* start *

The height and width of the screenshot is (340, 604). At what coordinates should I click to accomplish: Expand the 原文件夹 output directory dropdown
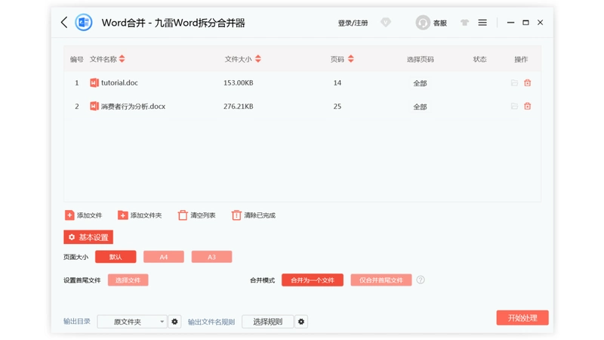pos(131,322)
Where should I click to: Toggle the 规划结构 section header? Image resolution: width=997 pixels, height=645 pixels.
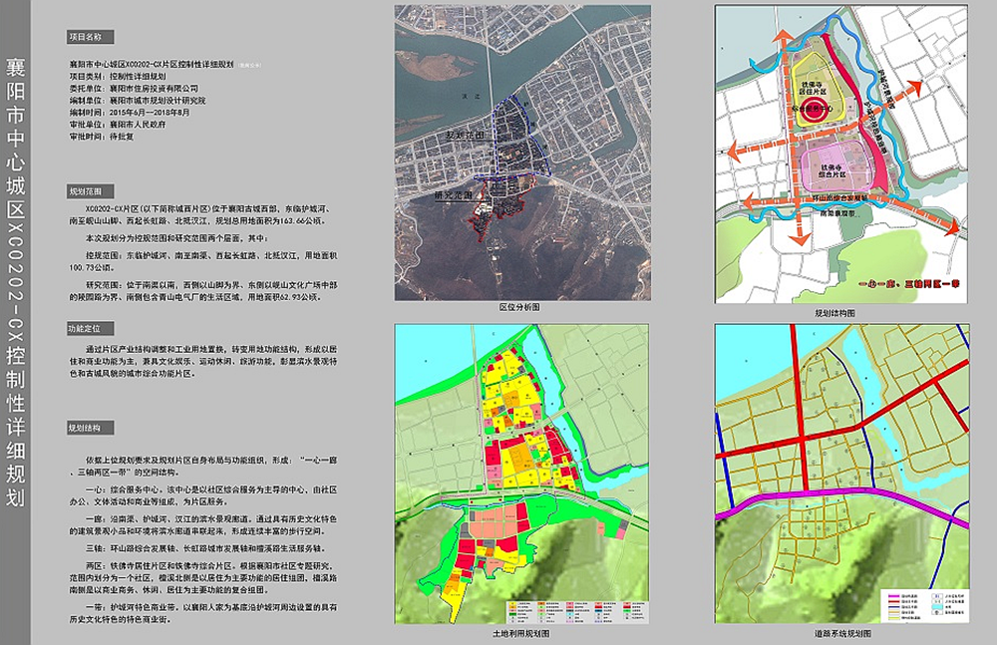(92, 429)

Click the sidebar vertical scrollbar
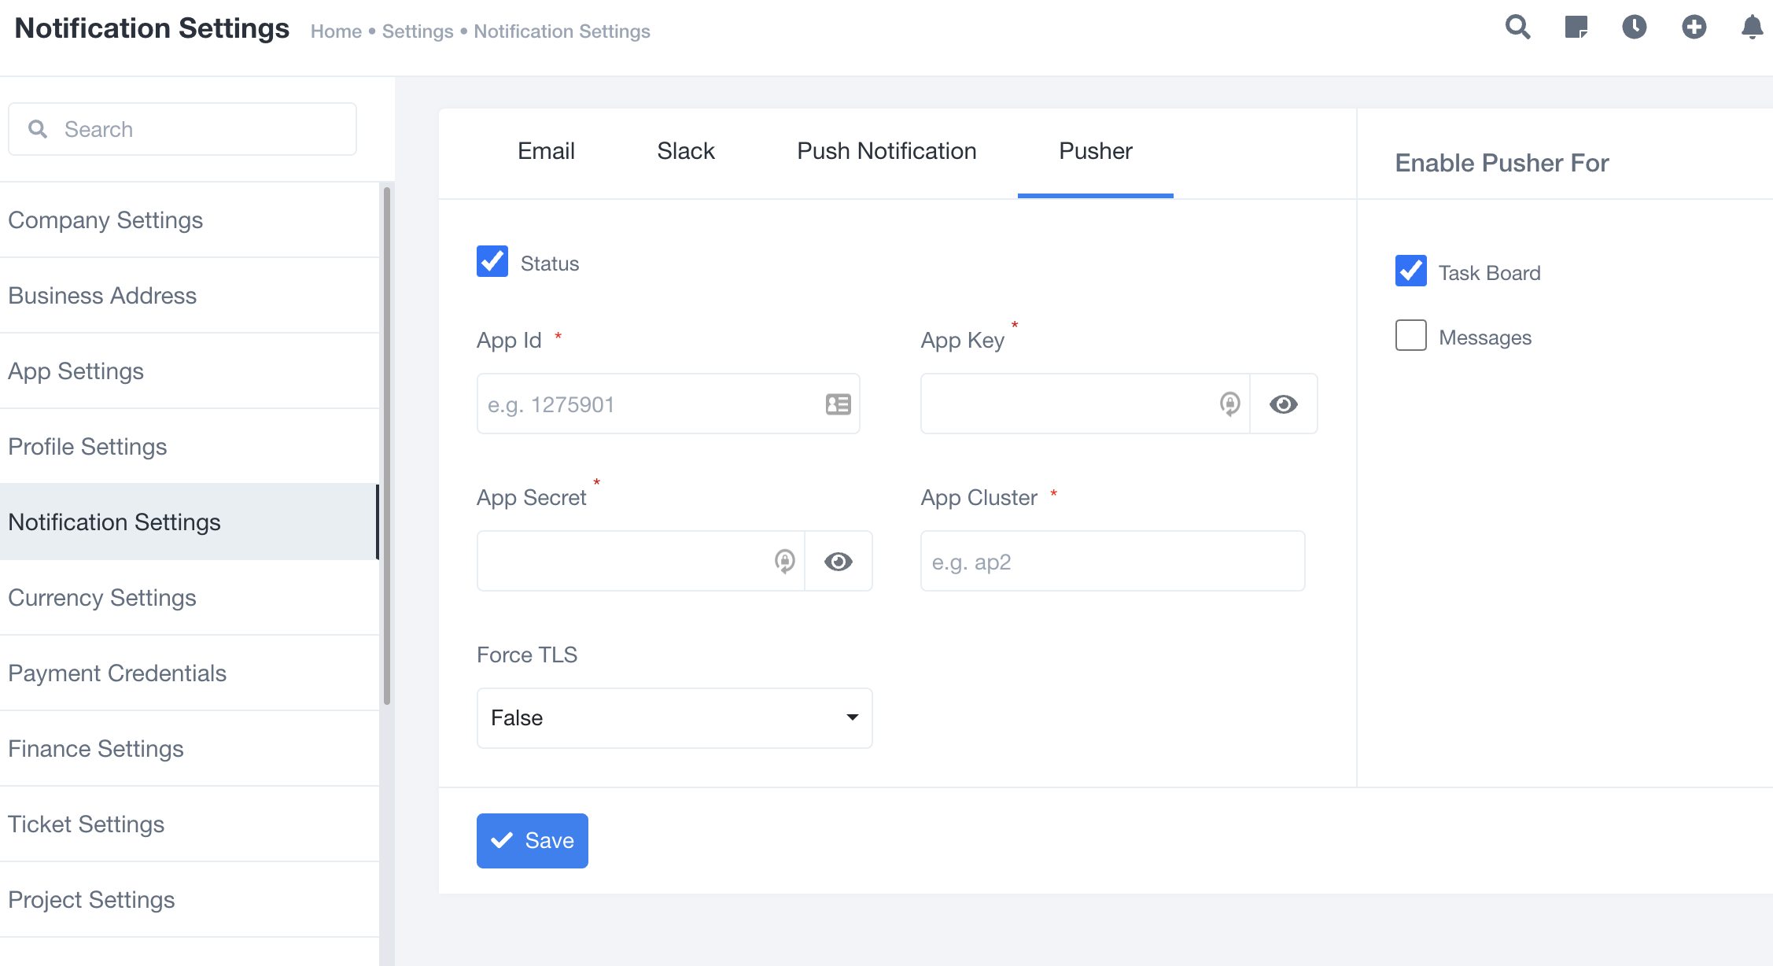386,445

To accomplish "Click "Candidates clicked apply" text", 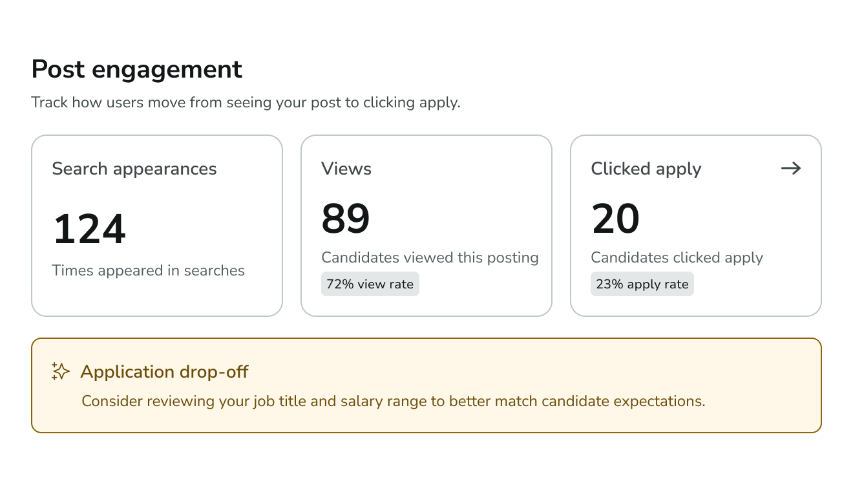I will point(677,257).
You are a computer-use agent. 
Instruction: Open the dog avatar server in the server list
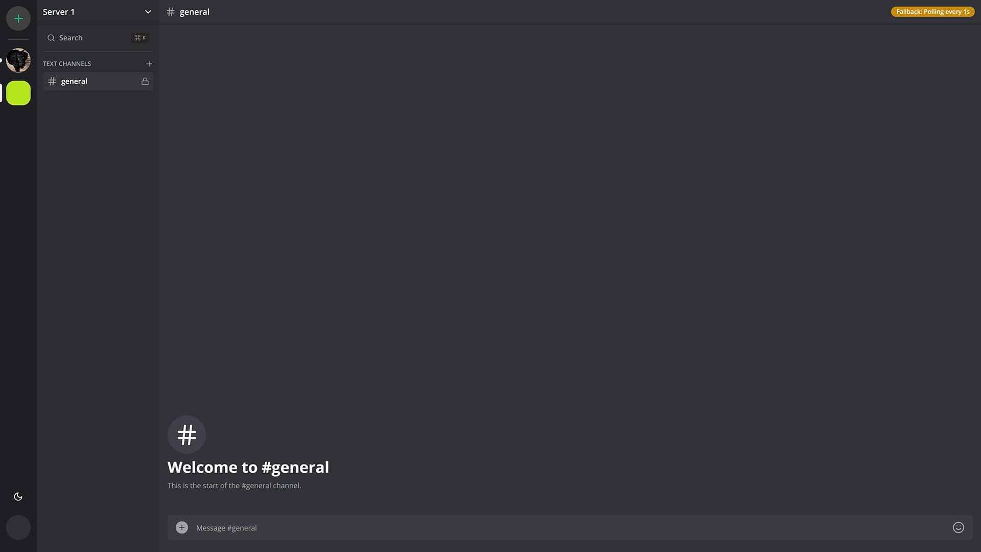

* end *

### [WHAT YOU WILL DO]
State how many lines in the entries above contain the string "width", matching case exactly. Give only the number.

### [RESPONSE TO THIS TASK]
2